───── RAW DATA ─────
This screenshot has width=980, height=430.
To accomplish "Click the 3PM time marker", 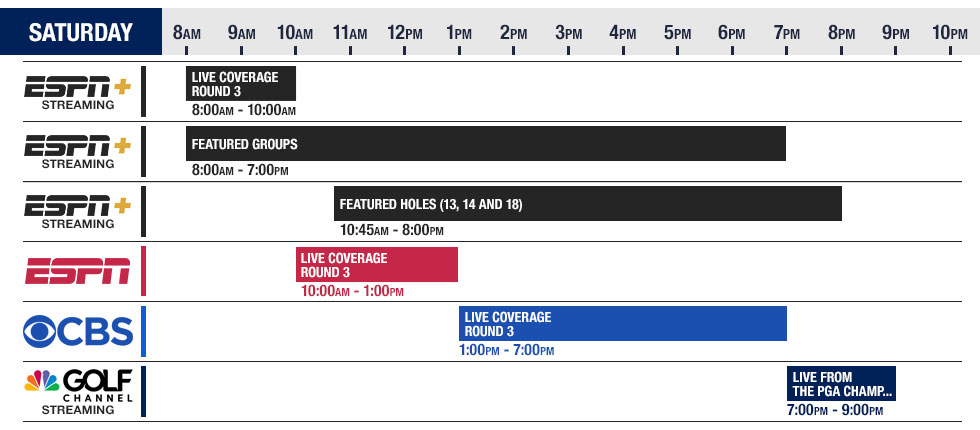I will (x=568, y=33).
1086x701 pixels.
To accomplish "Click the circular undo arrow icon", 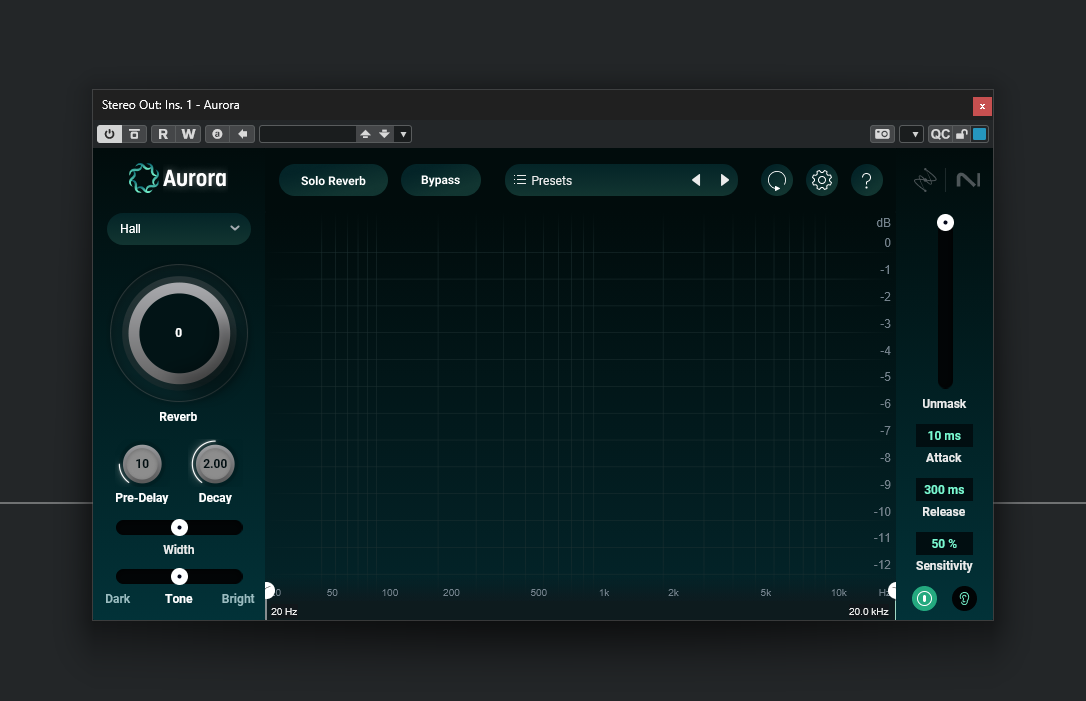I will [777, 180].
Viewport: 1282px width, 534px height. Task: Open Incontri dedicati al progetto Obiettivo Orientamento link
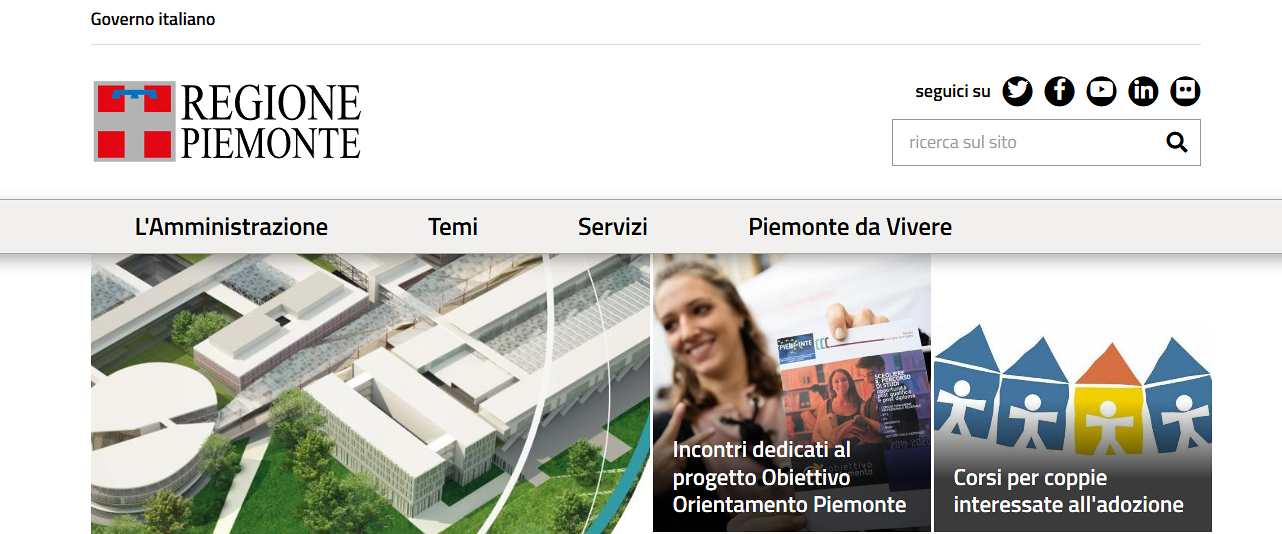tap(790, 477)
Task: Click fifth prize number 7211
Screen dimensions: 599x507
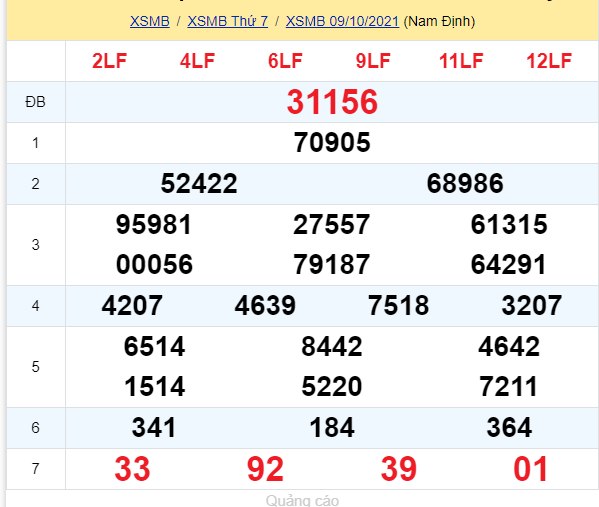Action: coord(508,386)
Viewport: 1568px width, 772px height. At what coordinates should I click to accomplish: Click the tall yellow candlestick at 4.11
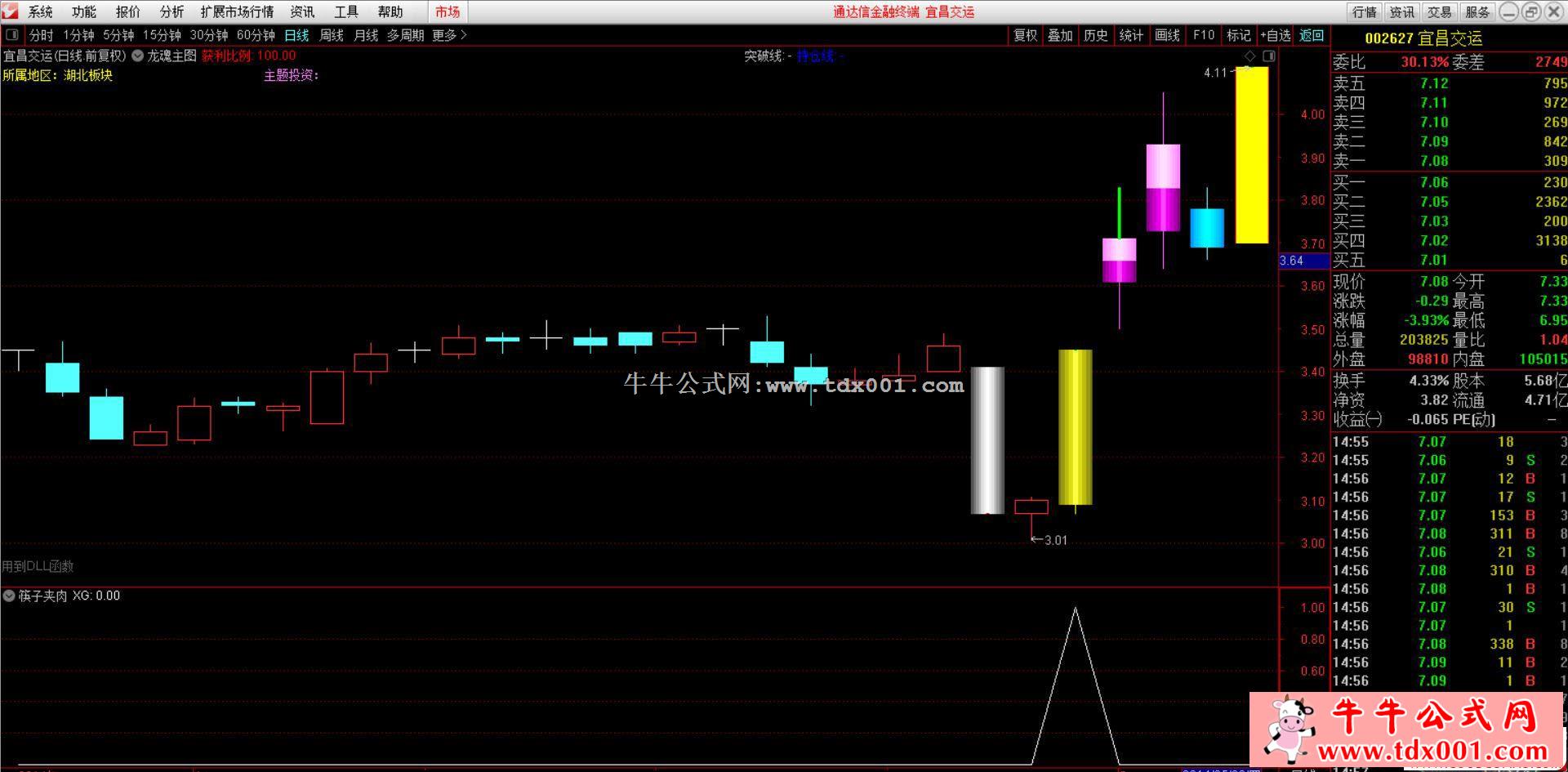[x=1251, y=155]
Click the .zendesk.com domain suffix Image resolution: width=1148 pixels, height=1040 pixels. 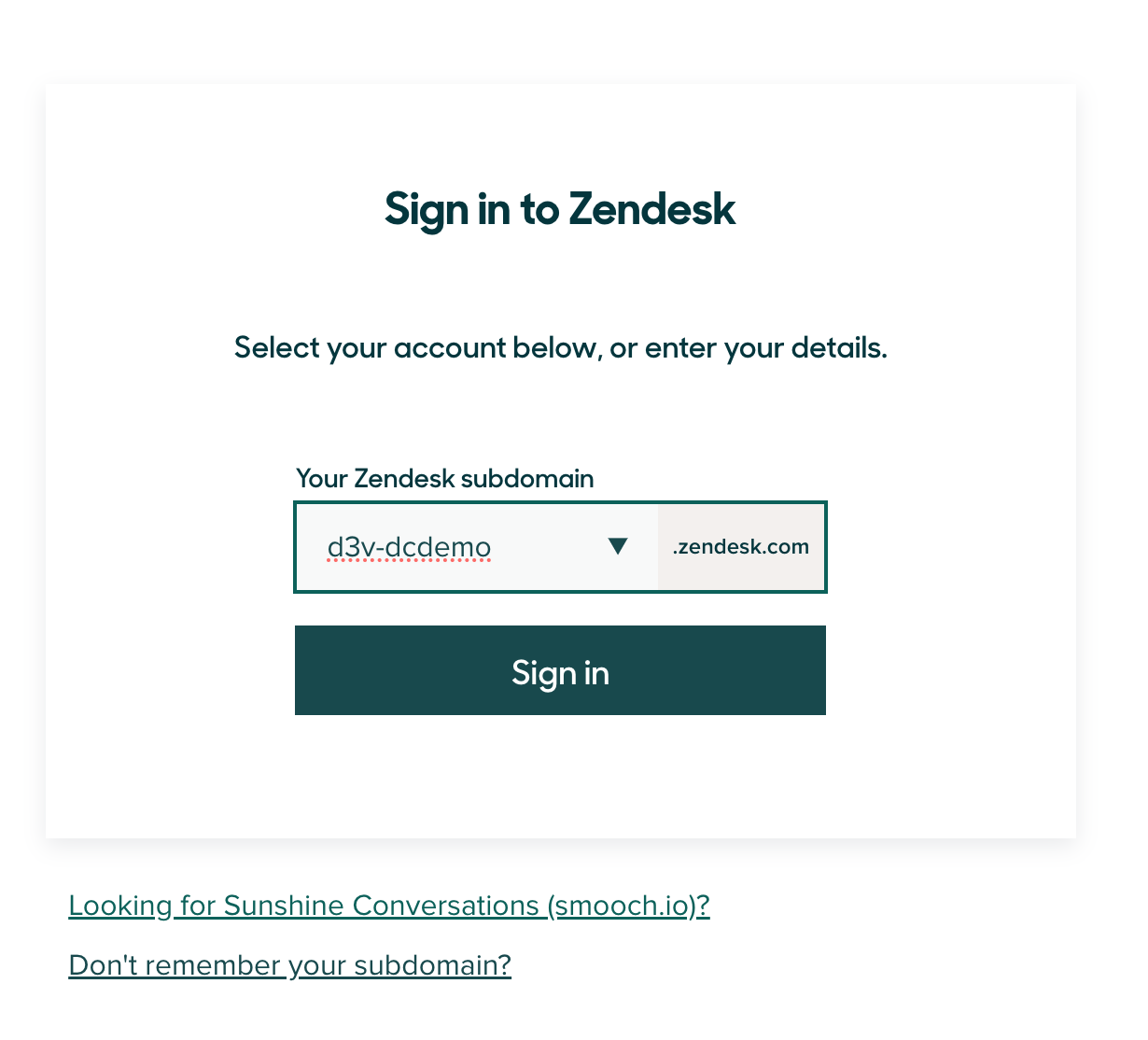coord(741,547)
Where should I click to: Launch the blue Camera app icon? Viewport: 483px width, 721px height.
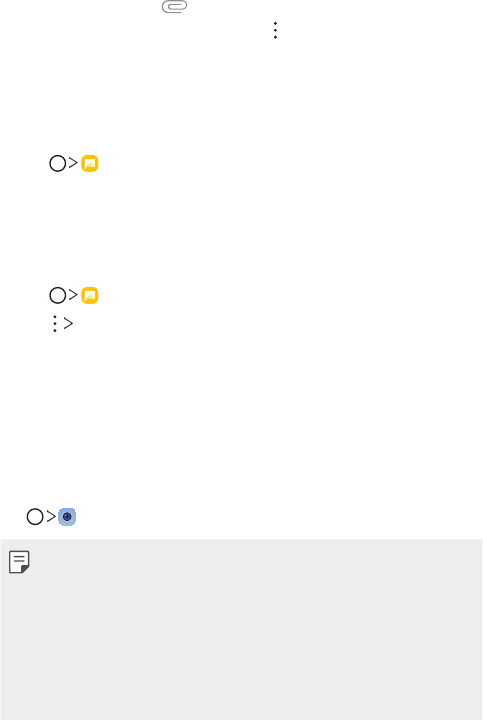(67, 517)
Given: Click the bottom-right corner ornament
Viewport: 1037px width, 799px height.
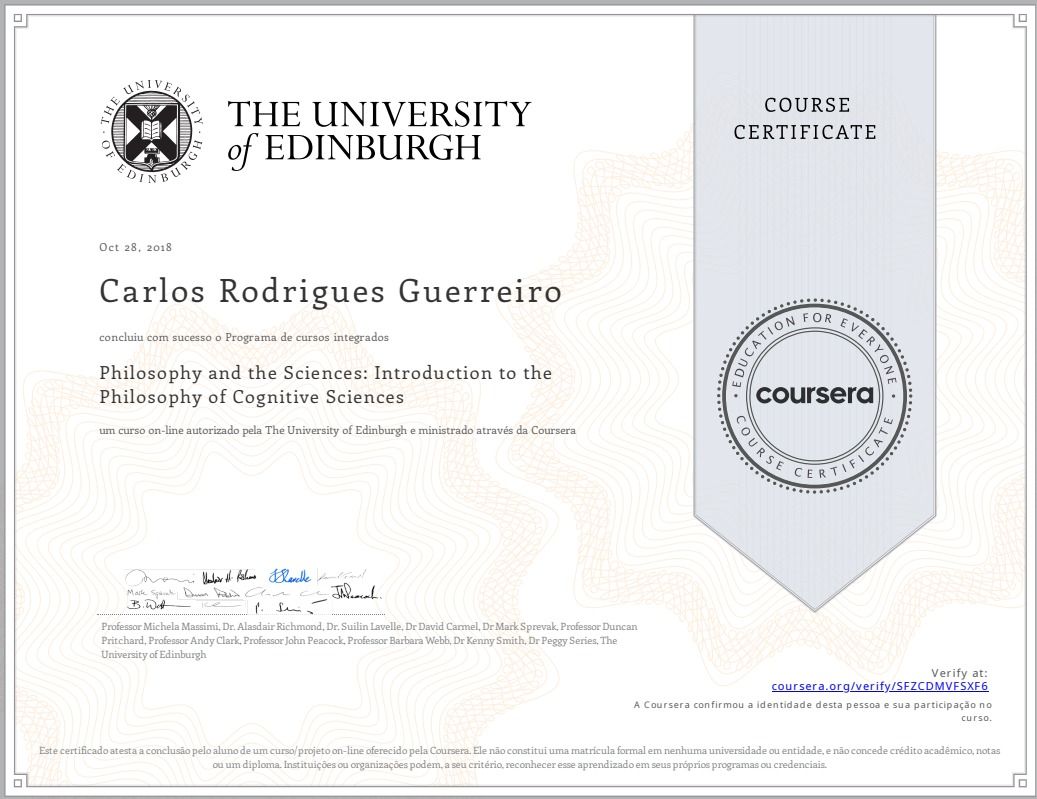Looking at the screenshot, I should (x=1018, y=780).
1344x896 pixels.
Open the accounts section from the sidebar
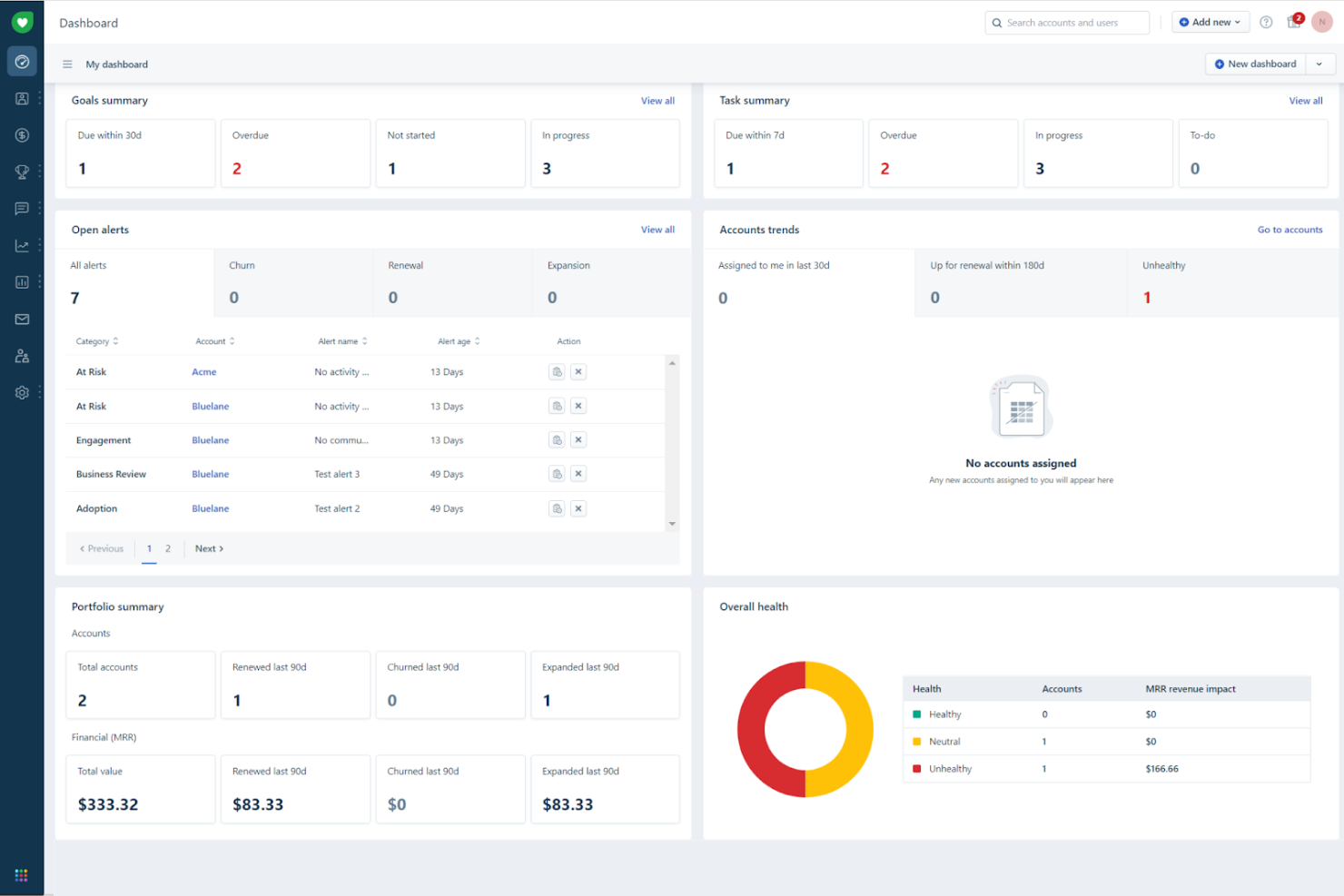[22, 98]
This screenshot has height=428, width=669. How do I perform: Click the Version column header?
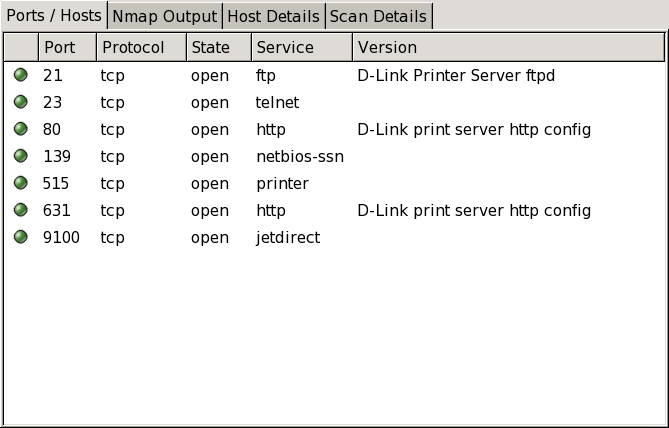point(508,47)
─────
* EXERCISE: Copy nothing outside the span: please output the lines from the one with "Given: Click the bottom-right corner ornament" through the end of the entries above, and skip the pictures.

* EXPECTED OUTPUT:
Given: Click the bottom-right corner ornament
Viewport: 1037px width, 799px height.
Looking at the screenshot, I should (x=1018, y=780).
1344x896 pixels.
Open the accounts section from the sidebar
[22, 98]
This screenshot has height=428, width=669. How do I perform: Click the Version column header?
point(508,47)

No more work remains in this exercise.